Starkville High School students who need to take summer courses in order to advance can complete those courses virtually after the Starkville-Oktibbeha Consolidated School District Board of Trustees voted unanimously for its credit recovery program to accommodate distance learning.
Deputy Superintendent for Curriculum and Instruction Christy Maulding said about 80 SHS students have not passed certain foundational classes in order to move to the next grade. She told The Dispatch she does not know if distance learning for the last nine weeks of the school year due to the COVID-19 pandemic had any effect on the number of students in need of credit recovery.
Summer courses are usually held in person, but distance learning will continue into the summer for the immediate future, and Maulding said teachers will have office hours via Zoom so students can easily communicate with them.

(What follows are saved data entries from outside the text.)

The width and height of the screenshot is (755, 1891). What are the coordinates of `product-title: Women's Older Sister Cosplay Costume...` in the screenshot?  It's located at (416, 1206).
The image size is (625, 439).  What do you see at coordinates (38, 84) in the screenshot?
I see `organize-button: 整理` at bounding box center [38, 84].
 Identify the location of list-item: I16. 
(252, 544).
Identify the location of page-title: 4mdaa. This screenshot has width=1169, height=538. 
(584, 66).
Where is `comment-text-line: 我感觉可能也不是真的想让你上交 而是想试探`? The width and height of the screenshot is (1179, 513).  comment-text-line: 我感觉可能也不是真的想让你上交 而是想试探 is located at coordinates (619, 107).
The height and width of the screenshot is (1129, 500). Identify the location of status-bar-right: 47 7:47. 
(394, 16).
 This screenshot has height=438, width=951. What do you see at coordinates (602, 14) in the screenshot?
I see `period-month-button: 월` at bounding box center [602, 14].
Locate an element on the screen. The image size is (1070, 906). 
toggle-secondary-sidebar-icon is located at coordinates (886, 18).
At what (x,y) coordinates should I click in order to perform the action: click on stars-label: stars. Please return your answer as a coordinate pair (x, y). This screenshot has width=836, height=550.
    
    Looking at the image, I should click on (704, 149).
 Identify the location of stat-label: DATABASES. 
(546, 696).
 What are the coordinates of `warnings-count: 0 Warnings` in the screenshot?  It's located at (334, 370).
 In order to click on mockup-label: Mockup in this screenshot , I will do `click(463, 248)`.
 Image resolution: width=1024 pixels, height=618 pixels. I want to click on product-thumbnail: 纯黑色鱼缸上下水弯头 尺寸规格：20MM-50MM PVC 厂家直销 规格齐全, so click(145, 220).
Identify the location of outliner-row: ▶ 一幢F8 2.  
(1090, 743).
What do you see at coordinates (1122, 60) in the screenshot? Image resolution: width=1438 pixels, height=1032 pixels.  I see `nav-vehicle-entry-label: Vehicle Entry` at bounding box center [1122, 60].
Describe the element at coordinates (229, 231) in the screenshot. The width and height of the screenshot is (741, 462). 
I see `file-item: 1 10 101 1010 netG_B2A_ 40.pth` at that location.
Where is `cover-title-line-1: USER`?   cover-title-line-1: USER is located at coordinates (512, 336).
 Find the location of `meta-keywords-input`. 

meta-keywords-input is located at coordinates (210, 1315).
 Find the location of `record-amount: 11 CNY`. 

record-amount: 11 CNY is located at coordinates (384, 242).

The credit recovery session starts June 15 and ends June 26, and students will register June 1 and 2.
“We’ll determine power standards for that course that we know those kids need to pass the class and be ready for the next course, (and) the teachers develop the content,” Maulding said.
The Mississippi Department of Education allows students to receive only the lowest possible passing grade for completing a credit recovery course, and the board reduced this grade from 65 to 60.
Maulding said she wants the district to implement credit recovery courses throughout the school year instead of only at the end of the year, after a student has already failed a class.
“We have so many kids that ebb and flow, that need this option during the school year so they don’t get so far behind,” Maulding said.
Offering credit recovery via online learning means students would not have to miss class during the school day, she said.
Board Vice President Sumner Davis asked if distance learning was a feasible option for credit recovery when not all students have equal access to technology and high-speed internet. Maulding and Superintendent Eddie Peasant both said the district plans to give more students the devices they need for distance learning for all courses, not just credit recovery.
The district will receive a to-be-determined amount of money from the federal Coronavirus Aid, Relief, and Economic Security Act (CARES Act), Peasant said, and it will use those funds in part to buy more devices for students that need them.
Another way to facilitate distance learning would be to provide students with flash drives containing virtual lessons so they do not need high-speed internet to access the material, Peasant said.
The district reduced the cost of credit recovery from $175 to $75, and students would not have to pay a fee for these courses if the district offers them during the academic year, Maulding said.
‘Soft start’ in August
Peasant said the district is still preparing to open its school buildings as soon as it is deemed safe to do so, and the school year in August might be a “soft start.”
“Unless something happens, it looks like we can just open school up,” Peasant said. “But even if we do that, we know there are going to be many parents who decide not to send their students to school in August and prefer to continue distance learning, so we’re going to try to be prepared for that.”
A survey has shown that 40 to 50 percent of parents in the district whose children struggle academically are not yet comfortable sending their children into the school buildings, Peasant said, and some teachers might also not be ready to come back to the classrooms.
The board unanimously passed a grading policy for SHS students’ optional final exams, which about 140 students chose to take in order to increase their grades. The final exams consisted of 20 questions covering the entire school year, including information from nine weeks of distance learning, but those nine weeks were a review of the content of the school year up to that point, Maulding said.
Students’ average grade in the class will increase by one point for every 20 points they scored on the exam, and the final can only increase and not decrease a student’s average, according to documents provided at the meeting.
Tess Vrbin was previously a reporter for The Dispatch.